А потом вся эта история вылетела у меня из головы. Я забыла Рабье.
Его расстреляли, должно быть, зимой 1944/45-го. Я не знаю, где это
произошло. Мне сказали: конечно, в тюремном дворе Френа, как обычно.
Вместе с летом пришло поражение Германии. Это был тотальный разгром. Он
захлестнул всю Европу. Лето пришло со своими живыми и мертвыми и с этой
немыслимой болью, докатившейся до нас из Концентрационных Лагерей Германии.
Этот текст должен был следовать сразу за дневниковыми записями "Боли",
но я предпочла отделить его, чтобы дать смолкнуть шуму и грохоту войны.
Тереза -- это я. Та, которая пытает доносчика, -- это я. Я отдаю вам
эту женщину, которая пытает. Учитесь читать: это священный текст.
Прошло два дня с появления первого джипа, со взятия немецкой
комендатуры на площади Опера. Было воскресенье.

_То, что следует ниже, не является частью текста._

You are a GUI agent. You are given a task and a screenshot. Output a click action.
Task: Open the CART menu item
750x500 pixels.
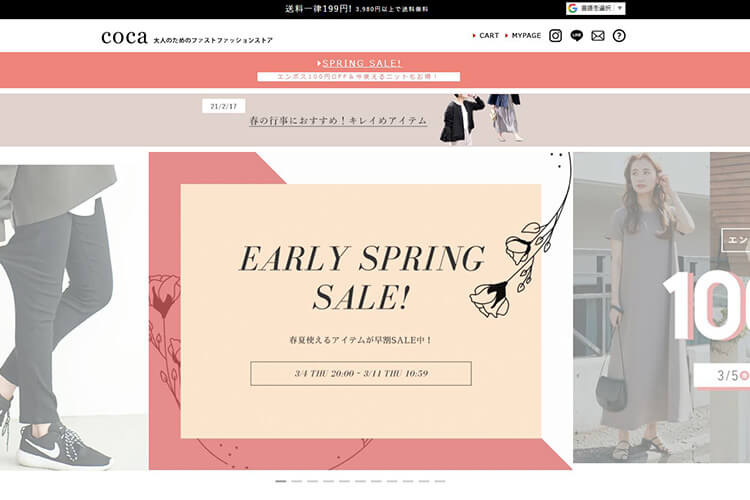(489, 36)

В пять часов пополудни из бистро, расположенного по соседству с домом
на Ришелье, который занимал отряд участников восстания, прибежал официант :
-- Там у меня сидит тип, который работал на немецкую полицию. Он из
Нуази. Я тоже из Нуази. Там все его знают. Вы еще можете взять его. Но надо
поторопиться.
Д. послал трех товарищей. Новость быстро распространилась.

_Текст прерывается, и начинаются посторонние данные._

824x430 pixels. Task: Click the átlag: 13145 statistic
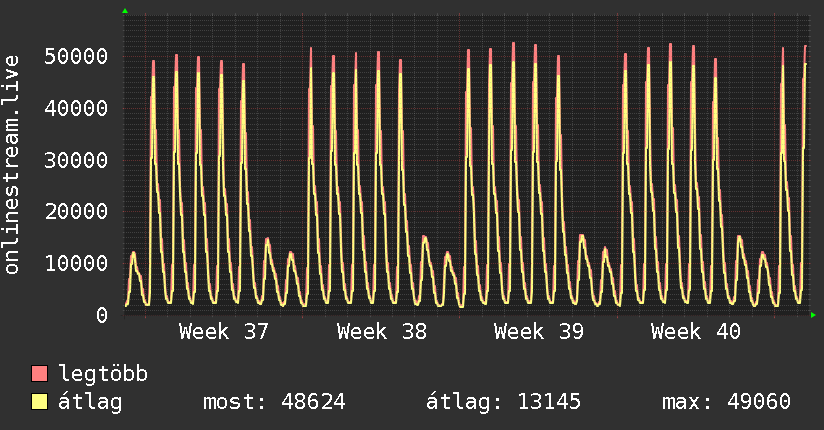click(503, 402)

Все эти годы мы слышали о них, в первые дни Освобождения они мерещились
нам повсюду. Этот, возможно, первый, про которого точно известно, что он
доносчик. Во всяком случае, у нас есть время проверить это. И посмотреть,
как выглядит доносчик. Все ждали с напряженным интересом. То, о чем мы
знали, но с чем не сталкивались лицом к лицу при оккупации, уже интересовало
нас больше, чем те потрясающие события, которыми мы жили эту неделю после
Освобождения.
Люди заполнили холл, бар, стояли у входа. Уже два дня они не сражались,
им больше нечего было делать в отряде. Кроме как спать, есть и ссориться
из--за оружия, машин, женщин. Некоторые с утра брали машину и отправлялись
куда--нибудь подальше в надежде обнаружить врага и схватиться с ним. Они
возвращались лишь ночью.
И вот он появился в сопровождении трех наших товарищей.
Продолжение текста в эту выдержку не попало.